Carry on the account of the whale-watching boat trip, picking up after its last sentence about the porpoises.

» READING TEXT
**********

We then spent at least an hour or more “chasing” whales.  I use the term lightly, but that’s kinda what the captain did.  A pod of whales would be spotted, he would turn the boat around and get behind them, drop his speed down and then idle.  They would surface, blow, wave their tails and gently float along the top of the water.  When the whales would get tired of us, they would bend their bodies in a steep arch and dive deep, showing us their tails as they when back in.  These were humpback whales, deep grey and one was very large.  They would disappear then someone would spot the spouts and off we’d go chasing over to them.  It was a lot of fun.  He then took us to “Glacier Island” where puffins are usually spotted.  No puffins around, however there were a couple of “herds…pack…bunch?”  of 50-75 sea lions, some very large lounging on the rocks and frolicking in the water.  Next he spotted Dall porpoises that swam in front of the boat, jumping and playing with us.  It was like they were racing.  He told us that sometimes they don’t want to play and you have “tempt” them to swim in front of the boat.

**********

» COLLECTED MATERIAL
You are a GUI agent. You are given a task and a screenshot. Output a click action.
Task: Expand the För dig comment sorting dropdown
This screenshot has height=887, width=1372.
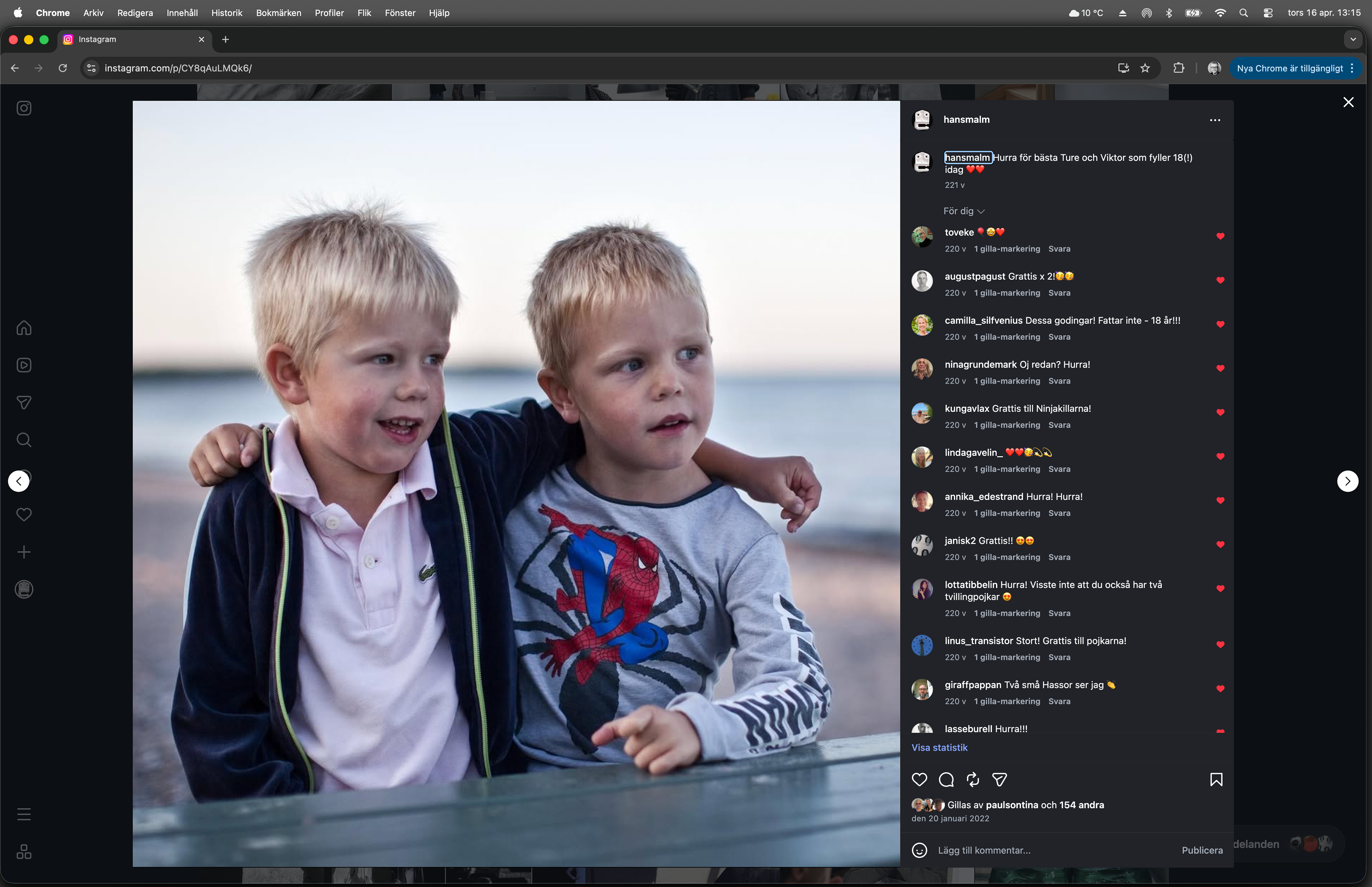click(x=964, y=211)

**********

» EXERCISE RESPONSE
We spotted several more water spouts and then he headed to the Columbia Glacier.  He talked about how the glacier had receded quite a bit over the 30 some years he’s being doing this tour boat; but then he also talked about how the neighboring glacier had actually grown in size right down toward the water.  He also mentioned there had been 12 ice age stages, which I didn’t know.  I’ll have to look that up.  We dodged ice bergs; both little and small; both floating and fixed and wound our way as close as he could get to the glacier.  It’s an eerie feeling floating in and between large pieces of ice. 
The weather was cloudy with some breaks of sun; but it was darn cold out on the deck.  The water temp was 40 degrees and the air 50; but when we were at top speed it was COLD.  On the way back we sat with some folks from British Columbia, chatting about motor homes, places we have been, politics, economics etc. and the drive back seemed like no time at all.  It was a great day!
Tomorrow we leave Valdez traveling back up the Richardson Highway towards Glennallen.  We think we will stop along the way and spend a few nights near the Copper River.  Tim wants to take the little car and drive into the Wrangell-St Elias National park to visit the copper mine that is now abandoned.  We were going to salmon fish there, but the copper salmon are not running yet, so we’ll wait.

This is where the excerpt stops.